I told everyone that I was going to sit and do nothing until I got bored, which for people who have known me in recent years, is unusual behavior, since having adventures has been my goal in my late 20s and early 30s. However, when viewed in context of my entire life, being a boring coach potato is not so unusual. I have had years strung together where I didn't travel, didn't create anything, didn't feel passionate about anything at all. In the past 6 months, that has been what I have been feeling (or not feeling). I didn't feel particularly fond about anything, or excited to do anything in particular. I anesthetized myself by surfing the internet, playing video games (more on this at some poinjt), going to the gym.

Just a little more insight into my mental journey: being laid off is not fun. As much as I claimed that my self-esteem was unperturbed, being laid off is traumatizing. I wish I hadn't wasted my time at the company. I was miserable at the place, and was a fish out of water. However, I also realized how much more I needed to learn and improve, and I did learn and improve in some ways.
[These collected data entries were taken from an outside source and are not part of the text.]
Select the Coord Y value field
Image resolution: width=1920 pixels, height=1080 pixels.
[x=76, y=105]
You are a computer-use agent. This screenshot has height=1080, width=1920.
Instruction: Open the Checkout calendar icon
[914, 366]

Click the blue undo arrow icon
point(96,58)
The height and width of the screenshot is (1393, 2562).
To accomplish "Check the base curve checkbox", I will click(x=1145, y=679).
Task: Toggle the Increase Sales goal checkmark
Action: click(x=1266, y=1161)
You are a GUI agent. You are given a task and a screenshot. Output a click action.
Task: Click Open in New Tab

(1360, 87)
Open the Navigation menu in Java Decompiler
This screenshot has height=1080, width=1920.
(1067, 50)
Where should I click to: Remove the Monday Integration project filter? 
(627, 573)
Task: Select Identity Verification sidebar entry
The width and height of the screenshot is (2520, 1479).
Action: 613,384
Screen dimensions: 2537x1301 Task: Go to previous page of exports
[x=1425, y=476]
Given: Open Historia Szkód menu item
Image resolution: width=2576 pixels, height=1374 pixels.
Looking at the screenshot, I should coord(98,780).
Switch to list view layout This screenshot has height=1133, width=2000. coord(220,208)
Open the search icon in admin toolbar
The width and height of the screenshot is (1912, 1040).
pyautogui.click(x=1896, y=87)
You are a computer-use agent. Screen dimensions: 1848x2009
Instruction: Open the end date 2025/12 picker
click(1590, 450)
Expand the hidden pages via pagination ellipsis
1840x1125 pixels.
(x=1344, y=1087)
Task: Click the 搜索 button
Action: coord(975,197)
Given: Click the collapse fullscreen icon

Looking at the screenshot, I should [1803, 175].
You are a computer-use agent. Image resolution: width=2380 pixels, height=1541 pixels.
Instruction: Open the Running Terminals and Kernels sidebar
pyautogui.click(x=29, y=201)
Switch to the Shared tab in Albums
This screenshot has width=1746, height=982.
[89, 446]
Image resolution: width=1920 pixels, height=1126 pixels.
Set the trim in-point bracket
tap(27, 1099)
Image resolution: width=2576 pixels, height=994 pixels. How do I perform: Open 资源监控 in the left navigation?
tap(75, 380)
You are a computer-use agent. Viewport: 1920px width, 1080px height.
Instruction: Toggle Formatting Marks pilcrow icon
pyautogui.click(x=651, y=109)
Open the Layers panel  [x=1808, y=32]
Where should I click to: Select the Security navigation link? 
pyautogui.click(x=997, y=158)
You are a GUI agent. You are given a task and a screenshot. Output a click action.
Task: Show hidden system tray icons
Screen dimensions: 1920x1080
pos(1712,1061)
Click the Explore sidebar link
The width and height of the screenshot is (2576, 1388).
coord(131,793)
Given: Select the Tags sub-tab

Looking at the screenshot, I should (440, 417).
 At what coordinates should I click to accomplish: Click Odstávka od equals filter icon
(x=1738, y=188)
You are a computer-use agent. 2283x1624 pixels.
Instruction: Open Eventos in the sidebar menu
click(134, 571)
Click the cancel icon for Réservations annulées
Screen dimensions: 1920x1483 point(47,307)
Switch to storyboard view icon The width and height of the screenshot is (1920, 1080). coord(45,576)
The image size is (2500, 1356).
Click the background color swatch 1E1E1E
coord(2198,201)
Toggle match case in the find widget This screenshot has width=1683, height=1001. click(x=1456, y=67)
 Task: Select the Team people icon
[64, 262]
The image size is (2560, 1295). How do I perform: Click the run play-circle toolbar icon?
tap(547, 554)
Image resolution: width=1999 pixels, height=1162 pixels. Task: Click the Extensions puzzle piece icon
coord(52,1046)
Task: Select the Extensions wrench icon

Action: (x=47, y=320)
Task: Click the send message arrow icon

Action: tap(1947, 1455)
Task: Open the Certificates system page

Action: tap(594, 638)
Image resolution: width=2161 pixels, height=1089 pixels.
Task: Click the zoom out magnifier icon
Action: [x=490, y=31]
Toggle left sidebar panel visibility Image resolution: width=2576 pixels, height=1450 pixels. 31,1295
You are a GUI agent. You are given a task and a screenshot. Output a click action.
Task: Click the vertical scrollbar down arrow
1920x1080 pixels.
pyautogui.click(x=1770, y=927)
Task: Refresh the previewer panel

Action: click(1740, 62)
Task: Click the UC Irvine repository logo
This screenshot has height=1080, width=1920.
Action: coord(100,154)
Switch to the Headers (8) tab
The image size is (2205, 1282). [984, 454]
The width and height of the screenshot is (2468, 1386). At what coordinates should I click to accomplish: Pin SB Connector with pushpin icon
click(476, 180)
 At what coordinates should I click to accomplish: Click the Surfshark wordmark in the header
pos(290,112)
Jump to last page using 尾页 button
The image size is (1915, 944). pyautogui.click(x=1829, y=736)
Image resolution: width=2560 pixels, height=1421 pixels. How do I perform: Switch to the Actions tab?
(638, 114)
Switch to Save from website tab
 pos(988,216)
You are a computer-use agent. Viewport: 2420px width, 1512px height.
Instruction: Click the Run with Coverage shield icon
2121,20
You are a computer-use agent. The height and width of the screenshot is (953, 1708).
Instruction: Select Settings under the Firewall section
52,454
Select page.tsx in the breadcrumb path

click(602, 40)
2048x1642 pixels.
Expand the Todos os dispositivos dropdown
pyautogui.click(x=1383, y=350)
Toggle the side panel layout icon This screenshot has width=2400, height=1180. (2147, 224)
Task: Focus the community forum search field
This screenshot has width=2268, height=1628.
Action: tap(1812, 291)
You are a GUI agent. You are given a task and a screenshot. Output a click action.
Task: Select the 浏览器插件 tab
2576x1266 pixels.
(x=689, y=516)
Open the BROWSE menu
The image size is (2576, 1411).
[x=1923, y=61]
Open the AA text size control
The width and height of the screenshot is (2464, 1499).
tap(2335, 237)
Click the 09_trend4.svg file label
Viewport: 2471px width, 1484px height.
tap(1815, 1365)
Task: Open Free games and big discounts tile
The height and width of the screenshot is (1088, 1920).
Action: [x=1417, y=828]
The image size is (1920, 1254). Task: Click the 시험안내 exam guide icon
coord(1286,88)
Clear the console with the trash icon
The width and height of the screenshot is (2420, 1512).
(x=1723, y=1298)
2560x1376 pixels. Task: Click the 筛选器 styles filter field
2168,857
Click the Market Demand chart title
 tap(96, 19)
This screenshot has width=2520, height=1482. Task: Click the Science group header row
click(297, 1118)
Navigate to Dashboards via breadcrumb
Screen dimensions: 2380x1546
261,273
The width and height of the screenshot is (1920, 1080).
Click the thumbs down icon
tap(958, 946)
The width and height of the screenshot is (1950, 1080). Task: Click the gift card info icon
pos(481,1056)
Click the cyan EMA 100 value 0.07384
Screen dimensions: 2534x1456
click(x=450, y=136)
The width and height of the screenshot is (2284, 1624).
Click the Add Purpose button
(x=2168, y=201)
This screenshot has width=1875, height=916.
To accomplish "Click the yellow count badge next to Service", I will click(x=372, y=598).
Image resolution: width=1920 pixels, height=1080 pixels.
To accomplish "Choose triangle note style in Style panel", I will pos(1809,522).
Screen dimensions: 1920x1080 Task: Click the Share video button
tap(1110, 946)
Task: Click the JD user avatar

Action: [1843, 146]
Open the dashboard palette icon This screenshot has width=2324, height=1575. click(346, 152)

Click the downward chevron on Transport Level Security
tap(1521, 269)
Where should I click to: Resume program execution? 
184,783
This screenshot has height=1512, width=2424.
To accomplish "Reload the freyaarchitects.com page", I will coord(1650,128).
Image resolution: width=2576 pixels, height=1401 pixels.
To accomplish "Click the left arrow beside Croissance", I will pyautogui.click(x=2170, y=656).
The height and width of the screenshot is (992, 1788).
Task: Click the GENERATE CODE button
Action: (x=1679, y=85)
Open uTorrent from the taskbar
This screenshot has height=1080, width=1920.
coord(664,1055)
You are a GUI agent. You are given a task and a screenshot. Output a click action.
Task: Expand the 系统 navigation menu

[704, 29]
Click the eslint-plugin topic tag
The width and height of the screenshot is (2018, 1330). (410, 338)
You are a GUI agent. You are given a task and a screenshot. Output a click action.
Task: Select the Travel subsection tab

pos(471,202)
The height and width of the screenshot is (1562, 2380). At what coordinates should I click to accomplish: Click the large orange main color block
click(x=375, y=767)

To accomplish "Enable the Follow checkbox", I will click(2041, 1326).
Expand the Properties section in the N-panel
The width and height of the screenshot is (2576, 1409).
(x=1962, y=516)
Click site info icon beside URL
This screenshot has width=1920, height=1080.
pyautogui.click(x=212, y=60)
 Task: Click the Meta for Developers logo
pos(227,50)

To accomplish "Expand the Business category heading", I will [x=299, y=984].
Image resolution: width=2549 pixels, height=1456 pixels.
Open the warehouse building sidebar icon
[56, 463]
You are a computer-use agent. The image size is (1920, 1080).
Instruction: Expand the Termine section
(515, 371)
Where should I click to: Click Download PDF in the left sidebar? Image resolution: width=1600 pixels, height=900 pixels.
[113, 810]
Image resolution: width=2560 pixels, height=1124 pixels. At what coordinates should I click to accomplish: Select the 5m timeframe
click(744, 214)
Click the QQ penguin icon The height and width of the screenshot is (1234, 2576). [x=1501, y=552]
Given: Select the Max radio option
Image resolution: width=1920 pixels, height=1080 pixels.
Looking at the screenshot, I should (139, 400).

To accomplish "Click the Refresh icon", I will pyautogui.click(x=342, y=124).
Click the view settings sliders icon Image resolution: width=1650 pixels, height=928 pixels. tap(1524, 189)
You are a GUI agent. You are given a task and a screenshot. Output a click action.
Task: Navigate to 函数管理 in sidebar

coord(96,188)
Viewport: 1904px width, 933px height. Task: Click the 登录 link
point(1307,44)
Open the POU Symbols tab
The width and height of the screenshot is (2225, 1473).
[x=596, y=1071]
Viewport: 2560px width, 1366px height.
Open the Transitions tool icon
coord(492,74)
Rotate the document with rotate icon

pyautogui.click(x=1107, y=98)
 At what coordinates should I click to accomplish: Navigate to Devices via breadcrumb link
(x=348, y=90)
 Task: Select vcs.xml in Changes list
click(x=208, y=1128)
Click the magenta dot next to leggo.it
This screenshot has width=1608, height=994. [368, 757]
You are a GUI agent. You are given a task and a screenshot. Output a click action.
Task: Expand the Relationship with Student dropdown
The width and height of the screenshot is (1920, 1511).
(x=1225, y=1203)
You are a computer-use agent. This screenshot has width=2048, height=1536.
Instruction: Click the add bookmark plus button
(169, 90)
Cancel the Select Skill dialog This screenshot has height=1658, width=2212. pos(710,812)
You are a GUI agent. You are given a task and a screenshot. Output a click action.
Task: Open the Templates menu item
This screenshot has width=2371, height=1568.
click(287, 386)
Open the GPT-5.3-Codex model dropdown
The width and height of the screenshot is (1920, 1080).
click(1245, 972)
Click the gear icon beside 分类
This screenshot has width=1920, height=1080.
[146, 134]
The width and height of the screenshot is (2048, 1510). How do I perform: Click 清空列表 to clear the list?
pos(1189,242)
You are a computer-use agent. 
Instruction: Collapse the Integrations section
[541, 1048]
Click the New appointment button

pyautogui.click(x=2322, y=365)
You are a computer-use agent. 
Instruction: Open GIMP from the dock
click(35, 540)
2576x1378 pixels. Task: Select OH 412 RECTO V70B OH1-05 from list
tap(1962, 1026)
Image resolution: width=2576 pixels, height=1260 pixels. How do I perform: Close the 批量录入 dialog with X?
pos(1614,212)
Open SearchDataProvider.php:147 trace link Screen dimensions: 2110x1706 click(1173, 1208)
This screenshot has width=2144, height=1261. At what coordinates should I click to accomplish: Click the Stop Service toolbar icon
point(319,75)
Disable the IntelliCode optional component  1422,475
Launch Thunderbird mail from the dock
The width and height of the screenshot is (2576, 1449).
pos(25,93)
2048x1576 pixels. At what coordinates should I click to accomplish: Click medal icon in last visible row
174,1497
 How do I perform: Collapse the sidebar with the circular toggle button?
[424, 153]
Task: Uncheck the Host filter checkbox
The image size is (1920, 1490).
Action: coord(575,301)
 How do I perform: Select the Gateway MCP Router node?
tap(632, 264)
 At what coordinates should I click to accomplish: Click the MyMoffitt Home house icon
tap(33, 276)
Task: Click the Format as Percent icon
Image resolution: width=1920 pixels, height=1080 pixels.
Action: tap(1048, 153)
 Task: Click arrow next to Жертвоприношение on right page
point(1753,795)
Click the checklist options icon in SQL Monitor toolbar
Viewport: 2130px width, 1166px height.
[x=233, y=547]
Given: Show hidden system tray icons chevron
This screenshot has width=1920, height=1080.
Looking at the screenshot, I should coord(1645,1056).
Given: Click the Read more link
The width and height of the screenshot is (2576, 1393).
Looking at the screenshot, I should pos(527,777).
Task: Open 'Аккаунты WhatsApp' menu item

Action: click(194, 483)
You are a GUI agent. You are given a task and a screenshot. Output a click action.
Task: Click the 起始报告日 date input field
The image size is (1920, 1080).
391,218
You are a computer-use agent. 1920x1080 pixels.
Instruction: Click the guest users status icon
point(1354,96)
On the other hand, joining my new company has been a good/strenous experience. Within my first week at my new company, I felt like I had been there forever. I fit right in with my coworkers, and was back to doing the type of work I like, challenging medical device design. However, I felt like bursting into tears each week, and did. Because I was contract-to-hire, and the manager was inscrutable, I felt like I was walking on eggshells, which is not a good feeling coming off of a layoff, after which you are not feeling good about yourself anyway. The emotional stress of being a contractor was enough to lay me low for a while.
Fortunately, I was hired to full-time status recently. With the full-time hire, has come a subtle change in my work attitude. I have been working non-stop -- (is it to impress my boss? because I care that much?) I just haven't had time to have a life outside of work.

Finally, lately I've been experiencing a subtle spiritual shift. Part of this shift has been: instead of always seeking/achieving, maybe I should just enjoy life. My mantra these days is "to be in the moment", because maybe that is all there really is to life. (I don't want to always be yearning and find that I missed out on being happy.) Well, I'm a little sick of "being in my moment." What I am trying to figure out is how to strike a balance between enjoying my mundane coach potato life, and actually engaging with life. How to enjoy day to day existence yet, being passionate again, meeting new and interesting people and having interesting adventures.